A endometrial malignant tumor with yolk sac tumor component : a case report and literature review

Zicheng CuiYuping ShanHuijun Chu^*Aiping Chen^*

• The Affiliated Hospital of Qingdao University, Qingdao, Shandong Province, China

Background: Primary endometrial yolk sac tumor (YST), as an extragonadal germ cell tumor, is an exceedingly rare malignancy characterized by high aggressiveness and poor prognosis. Currently, there is no standardized and effective treatment. Case Report: We report a case of a 71-year-old woman with primary mixed endometrial yolk sac tumor. She presented with postmenopausal vaginal bleeding. PET CT imaging suggested a uterine malignancy. Serum levels of AFP, CEA, and CA19-9 were elevated. Diagnostic endometrial biopsy pathology showed adenocarcinoma, suggestive of endometrioid carcinoma. The patient underwent laparoscopic extra-fascial total hysterectomy, bilateral salpingo-oophorectomy, right pelvic lymphadenectomy, and para-aortic lymph node biopsy. Postoperative pathology revealed mixed endometrioid carcinoma, within which a component exhibited features consistent with differentiation towards yolk sac tumor (YST). Immunohistochemistry showed focal AFP positivity (+), SALL4 positivity (+), and GPC3 positivity (+). Postoperatively, she received three cycles of BEP chemotherapy (bleomycin, etoposide, cisplatin), followed by concurrent chemoradiotherapy.

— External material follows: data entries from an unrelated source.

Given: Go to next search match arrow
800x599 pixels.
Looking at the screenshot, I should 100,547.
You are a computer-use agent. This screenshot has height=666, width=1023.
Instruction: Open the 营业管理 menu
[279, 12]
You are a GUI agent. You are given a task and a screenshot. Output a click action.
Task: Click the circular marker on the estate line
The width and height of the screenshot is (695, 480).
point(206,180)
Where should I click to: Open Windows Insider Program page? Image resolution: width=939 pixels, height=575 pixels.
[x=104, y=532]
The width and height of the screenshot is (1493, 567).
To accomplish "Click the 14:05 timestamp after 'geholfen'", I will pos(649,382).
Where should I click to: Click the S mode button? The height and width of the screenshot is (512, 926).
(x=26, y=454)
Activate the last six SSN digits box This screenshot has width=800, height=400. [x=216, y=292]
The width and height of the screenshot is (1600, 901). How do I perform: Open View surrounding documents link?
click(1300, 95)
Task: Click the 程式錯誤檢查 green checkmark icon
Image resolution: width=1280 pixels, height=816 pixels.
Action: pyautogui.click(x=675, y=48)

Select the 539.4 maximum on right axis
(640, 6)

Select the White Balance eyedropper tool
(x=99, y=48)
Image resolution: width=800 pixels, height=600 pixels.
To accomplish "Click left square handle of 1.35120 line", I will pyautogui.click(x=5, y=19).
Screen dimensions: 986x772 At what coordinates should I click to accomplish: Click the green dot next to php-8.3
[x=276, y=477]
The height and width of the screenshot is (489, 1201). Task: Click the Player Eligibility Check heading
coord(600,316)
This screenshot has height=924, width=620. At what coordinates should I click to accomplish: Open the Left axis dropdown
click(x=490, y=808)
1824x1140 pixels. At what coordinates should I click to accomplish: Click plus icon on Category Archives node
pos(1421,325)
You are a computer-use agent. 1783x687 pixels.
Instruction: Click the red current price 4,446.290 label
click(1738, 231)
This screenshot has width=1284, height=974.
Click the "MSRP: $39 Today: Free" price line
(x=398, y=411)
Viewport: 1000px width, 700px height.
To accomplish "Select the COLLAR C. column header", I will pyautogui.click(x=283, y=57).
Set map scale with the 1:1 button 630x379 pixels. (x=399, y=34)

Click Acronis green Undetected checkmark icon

Subsequently, she received one cycle of PEB chemotherapy . One month after completing chemotherapy, a PET-CT scan revealed a new lesion in the omentum, indicating disease recurrence. The patient opted for observation. On April 7, 2025, a follow-up chest CT showed multiple small pulmonary nodules, suggestive of metastases. Repeat AFP levels remained within the normal range. She is currently receiving combination therapy with paclitaxel, carboplatin, and pembrolizumab. Conclusion: Primary endometrial YST is an exceptionally rare malignant germ cell tumor. Early symptoms frequently include vaginal bleeding and abdominal pain, often accompanied by elevated serum AFP levels. Immunohistochemical markers such as AFP, GPC-3, SALL-4, and Villin are valuable for differentiating it from other entities. Advanced FIGO stage and age over 50 years were significantly associated with a higher likelihood of recurrence or death in our case and the available literature. Compared to pure endometrial YST, mixed endometrial YST occurs at an older age and appears to carry a worse prognosis. The currently most treatment for YST is radical surgical resection followed by adjuvant chemotherapy, typically the BEP regimen. The role of radiotherapy in improving outcomes requires further investigation.